* Objective: Reproduce the listing below word for word, leaving out the pictures.

* Provided material:
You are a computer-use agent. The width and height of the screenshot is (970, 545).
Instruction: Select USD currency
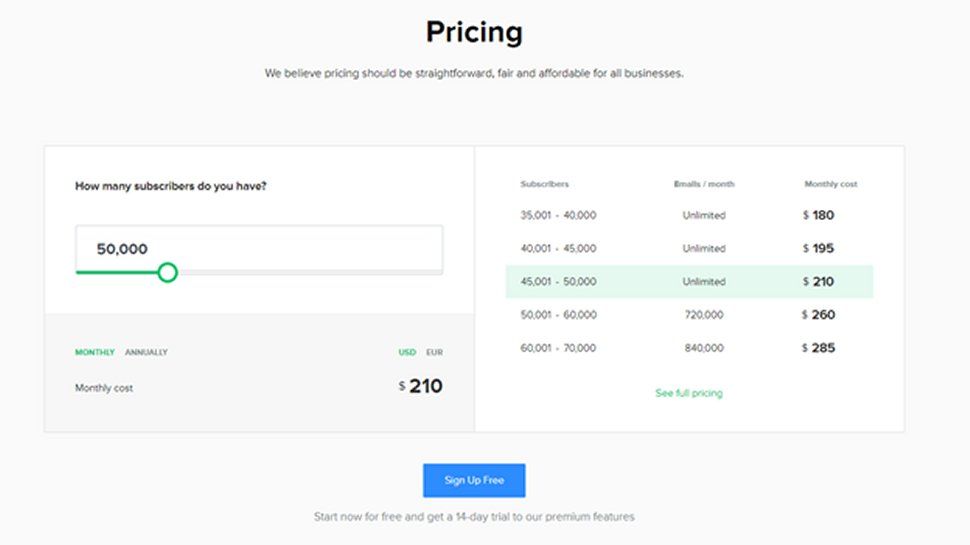click(407, 352)
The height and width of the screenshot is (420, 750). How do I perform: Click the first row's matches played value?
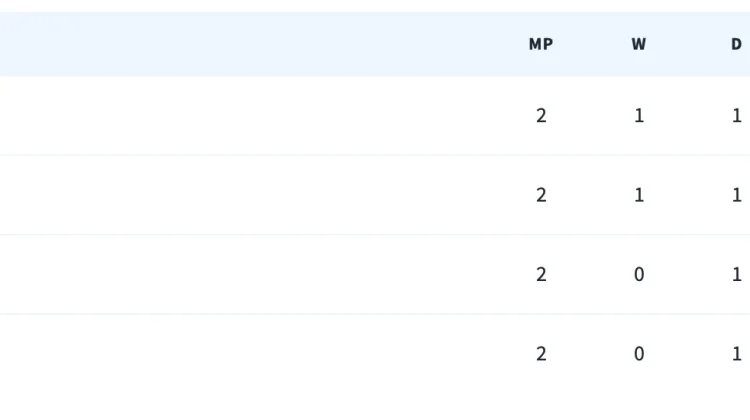pyautogui.click(x=541, y=115)

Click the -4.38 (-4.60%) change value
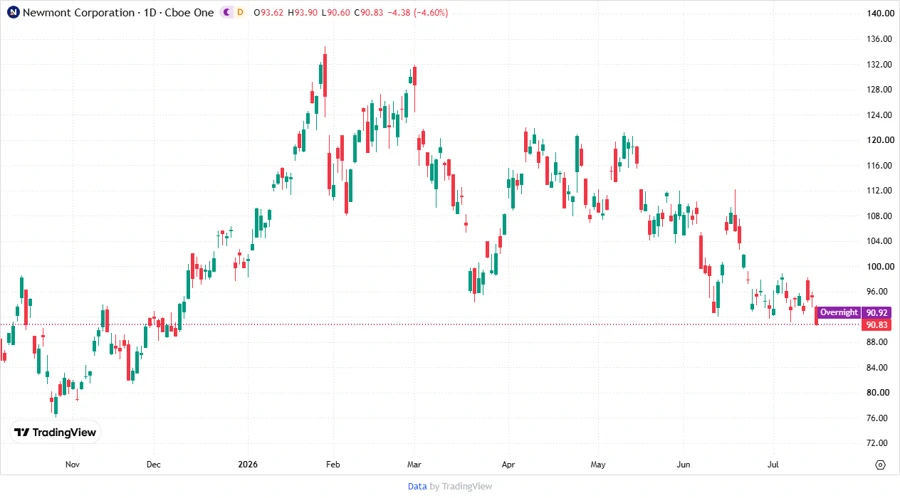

* Task response:
You are a computer-use agent. The width and height of the screenshot is (970, 545).
Instruction: Select USD currency
click(407, 352)
The height and width of the screenshot is (420, 750). How do I perform: Click the first row's matches played value?
pyautogui.click(x=541, y=115)

Click the -4.38 (-4.60%) change value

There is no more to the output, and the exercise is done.